## TASK STATEMENT
Provide the entries once more, identical in every word.

## DATA FOR REVIEW
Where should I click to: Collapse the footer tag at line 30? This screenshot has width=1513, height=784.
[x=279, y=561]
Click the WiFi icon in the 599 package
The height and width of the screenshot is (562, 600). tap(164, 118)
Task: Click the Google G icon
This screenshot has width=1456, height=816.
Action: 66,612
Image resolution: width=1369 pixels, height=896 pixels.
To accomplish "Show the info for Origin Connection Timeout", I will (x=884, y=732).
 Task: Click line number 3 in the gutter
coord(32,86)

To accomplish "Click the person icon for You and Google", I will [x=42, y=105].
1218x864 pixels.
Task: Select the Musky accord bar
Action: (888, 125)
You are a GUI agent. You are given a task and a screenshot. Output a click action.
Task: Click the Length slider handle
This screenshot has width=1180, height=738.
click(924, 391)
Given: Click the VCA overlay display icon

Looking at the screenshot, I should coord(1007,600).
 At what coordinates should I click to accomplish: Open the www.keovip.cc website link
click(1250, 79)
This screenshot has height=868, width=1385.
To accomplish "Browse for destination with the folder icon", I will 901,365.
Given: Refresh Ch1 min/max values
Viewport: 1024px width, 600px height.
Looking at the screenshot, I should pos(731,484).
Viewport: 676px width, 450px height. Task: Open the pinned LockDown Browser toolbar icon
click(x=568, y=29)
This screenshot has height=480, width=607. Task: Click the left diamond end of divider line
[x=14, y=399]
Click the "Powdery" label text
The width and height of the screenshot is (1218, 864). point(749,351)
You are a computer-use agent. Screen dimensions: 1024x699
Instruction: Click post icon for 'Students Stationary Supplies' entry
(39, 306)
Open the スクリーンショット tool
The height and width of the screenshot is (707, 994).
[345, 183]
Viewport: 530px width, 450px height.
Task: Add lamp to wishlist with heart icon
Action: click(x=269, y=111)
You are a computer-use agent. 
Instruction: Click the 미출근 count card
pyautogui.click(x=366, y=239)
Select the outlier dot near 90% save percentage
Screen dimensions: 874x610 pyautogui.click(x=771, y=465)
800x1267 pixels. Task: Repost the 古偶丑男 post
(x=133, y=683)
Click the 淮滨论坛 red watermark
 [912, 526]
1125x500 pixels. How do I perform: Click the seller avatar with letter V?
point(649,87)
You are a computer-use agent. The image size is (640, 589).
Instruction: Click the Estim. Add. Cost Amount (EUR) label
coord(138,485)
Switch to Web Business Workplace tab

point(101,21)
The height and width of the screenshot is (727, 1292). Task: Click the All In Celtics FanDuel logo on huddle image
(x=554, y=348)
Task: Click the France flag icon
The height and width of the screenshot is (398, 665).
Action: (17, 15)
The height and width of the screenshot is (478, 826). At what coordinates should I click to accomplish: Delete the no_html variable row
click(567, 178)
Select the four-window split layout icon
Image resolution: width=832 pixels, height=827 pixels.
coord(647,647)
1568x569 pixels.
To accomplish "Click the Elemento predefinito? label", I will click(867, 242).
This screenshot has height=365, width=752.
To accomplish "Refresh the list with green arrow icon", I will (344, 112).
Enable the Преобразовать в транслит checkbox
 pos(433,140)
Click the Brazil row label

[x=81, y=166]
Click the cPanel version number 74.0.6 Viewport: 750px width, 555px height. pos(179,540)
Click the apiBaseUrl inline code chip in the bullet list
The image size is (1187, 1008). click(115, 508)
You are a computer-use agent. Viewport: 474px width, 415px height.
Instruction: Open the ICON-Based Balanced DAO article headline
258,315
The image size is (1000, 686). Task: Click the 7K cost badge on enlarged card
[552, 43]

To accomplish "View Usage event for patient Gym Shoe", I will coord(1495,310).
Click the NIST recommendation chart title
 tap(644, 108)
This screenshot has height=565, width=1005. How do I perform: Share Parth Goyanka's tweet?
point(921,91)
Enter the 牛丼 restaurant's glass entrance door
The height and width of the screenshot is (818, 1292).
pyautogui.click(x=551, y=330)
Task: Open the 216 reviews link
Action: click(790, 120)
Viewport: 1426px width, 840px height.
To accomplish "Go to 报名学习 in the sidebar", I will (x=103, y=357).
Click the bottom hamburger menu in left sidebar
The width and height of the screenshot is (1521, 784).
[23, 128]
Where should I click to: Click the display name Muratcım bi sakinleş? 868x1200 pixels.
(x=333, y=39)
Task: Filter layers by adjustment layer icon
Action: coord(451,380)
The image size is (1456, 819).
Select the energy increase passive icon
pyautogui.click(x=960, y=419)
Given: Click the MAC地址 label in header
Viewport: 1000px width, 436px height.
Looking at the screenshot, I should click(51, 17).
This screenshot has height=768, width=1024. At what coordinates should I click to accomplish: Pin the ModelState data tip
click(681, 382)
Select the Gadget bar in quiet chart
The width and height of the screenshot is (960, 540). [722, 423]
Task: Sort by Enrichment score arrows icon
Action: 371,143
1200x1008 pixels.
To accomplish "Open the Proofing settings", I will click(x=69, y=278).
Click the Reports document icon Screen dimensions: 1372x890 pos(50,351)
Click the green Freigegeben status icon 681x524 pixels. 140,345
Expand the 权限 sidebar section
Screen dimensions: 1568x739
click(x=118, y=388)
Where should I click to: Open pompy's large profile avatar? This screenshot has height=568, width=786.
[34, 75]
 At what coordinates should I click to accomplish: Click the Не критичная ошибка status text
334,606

## ANSWER TO THE EXERCISE
Where should I click to: Collapse the footer tag at line 30? This screenshot has width=1513, height=784.
[x=279, y=561]
Click the WiFi icon in the 599 package
The height and width of the screenshot is (562, 600). tap(164, 118)
Task: Click the Google G icon
This screenshot has width=1456, height=816.
Action: 66,612
Image resolution: width=1369 pixels, height=896 pixels.
To accomplish "Show the info for Origin Connection Timeout", I will (x=884, y=732).
 Task: Click line number 3 in the gutter
coord(32,86)

To accomplish "Click the person icon for You and Google", I will [x=42, y=105].
1218x864 pixels.
Task: Select the Musky accord bar
Action: (888, 125)
You are a GUI agent. You are given a task and a screenshot. Output a click action.
Task: Click the Length slider handle
This screenshot has width=1180, height=738.
click(924, 391)
Given: Click the VCA overlay display icon

Looking at the screenshot, I should coord(1007,600).
 At what coordinates should I click to accomplish: Open the www.keovip.cc website link
click(1250, 79)
This screenshot has height=868, width=1385.
To accomplish "Browse for destination with the folder icon", I will 901,365.
Given: Refresh Ch1 min/max values
Viewport: 1024px width, 600px height.
Looking at the screenshot, I should pos(731,484).
Viewport: 676px width, 450px height. Task: Open the pinned LockDown Browser toolbar icon
click(x=568, y=29)
This screenshot has height=480, width=607. Task: Click the left diamond end of divider line
[x=14, y=399]
Click the "Powdery" label text
The width and height of the screenshot is (1218, 864). point(749,351)
You are a computer-use agent. Screen dimensions: 1024x699
Instruction: Click post icon for 'Students Stationary Supplies' entry
(39, 306)
Open the スクリーンショット tool
The height and width of the screenshot is (707, 994).
[345, 183]
Viewport: 530px width, 450px height.
Task: Add lamp to wishlist with heart icon
Action: click(x=269, y=111)
You are a computer-use agent. 
Instruction: Click the 미출근 count card
pyautogui.click(x=366, y=239)
Select the outlier dot near 90% save percentage
Screen dimensions: 874x610 pyautogui.click(x=771, y=465)
800x1267 pixels. Task: Repost the 古偶丑男 post
(x=133, y=683)
Click the 淮滨论坛 red watermark
 [912, 526]
1125x500 pixels. How do I perform: Click the seller avatar with letter V?
point(649,87)
You are a computer-use agent. The image size is (640, 589).
Instruction: Click the Estim. Add. Cost Amount (EUR) label
coord(138,485)
Switch to Web Business Workplace tab

point(101,21)
The height and width of the screenshot is (727, 1292). Task: Click the All In Celtics FanDuel logo on huddle image
(x=554, y=348)
Task: Click the France flag icon
The height and width of the screenshot is (398, 665).
Action: (17, 15)
The height and width of the screenshot is (478, 826). At what coordinates should I click to accomplish: Delete the no_html variable row
click(567, 178)
Select the four-window split layout icon
Image resolution: width=832 pixels, height=827 pixels.
coord(647,647)
1568x569 pixels.
To accomplish "Click the Elemento predefinito? label", I will click(867, 242).
This screenshot has height=365, width=752.
To accomplish "Refresh the list with green arrow icon", I will (344, 112).
Enable the Преобразовать в транслит checkbox
 pos(433,140)
Click the Brazil row label

[x=81, y=166]
Click the cPanel version number 74.0.6 Viewport: 750px width, 555px height. pos(179,540)
Click the apiBaseUrl inline code chip in the bullet list
The image size is (1187, 1008). click(115, 508)
You are a computer-use agent. Viewport: 474px width, 415px height.
Instruction: Open the ICON-Based Balanced DAO article headline
258,315
The image size is (1000, 686). Task: Click the 7K cost badge on enlarged card
[552, 43]

To accomplish "View Usage event for patient Gym Shoe", I will coord(1495,310).
Click the NIST recommendation chart title
 tap(644, 108)
This screenshot has height=565, width=1005. How do I perform: Share Parth Goyanka's tweet?
point(921,91)
Enter the 牛丼 restaurant's glass entrance door
The height and width of the screenshot is (818, 1292).
pyautogui.click(x=551, y=330)
Task: Open the 216 reviews link
Action: click(790, 120)
Viewport: 1426px width, 840px height.
To accomplish "Go to 报名学习 in the sidebar", I will (x=103, y=357).
Click the bottom hamburger menu in left sidebar
The width and height of the screenshot is (1521, 784).
[23, 128]
Where should I click to: Click the display name Muratcım bi sakinleş? 868x1200 pixels.
(x=333, y=39)
Task: Filter layers by adjustment layer icon
Action: coord(451,380)
The image size is (1456, 819).
Select the energy increase passive icon
pyautogui.click(x=960, y=419)
Given: Click the MAC地址 label in header
Viewport: 1000px width, 436px height.
Looking at the screenshot, I should click(51, 17).
This screenshot has height=768, width=1024. At what coordinates should I click to accomplish: Pin the ModelState data tip
click(681, 382)
Select the Gadget bar in quiet chart
The width and height of the screenshot is (960, 540). [722, 423]
Task: Sort by Enrichment score arrows icon
Action: 371,143
1200x1008 pixels.
To accomplish "Open the Proofing settings", I will click(x=69, y=278).
Click the Reports document icon Screen dimensions: 1372x890 pos(50,351)
Click the green Freigegeben status icon 681x524 pixels. 140,345
Expand the 权限 sidebar section
Screen dimensions: 1568x739
click(x=118, y=388)
Where should I click to: Open pompy's large profile avatar? This screenshot has height=568, width=786.
[34, 75]
 At what coordinates should I click to accomplish: Click the Не критичная ошибка status text
334,606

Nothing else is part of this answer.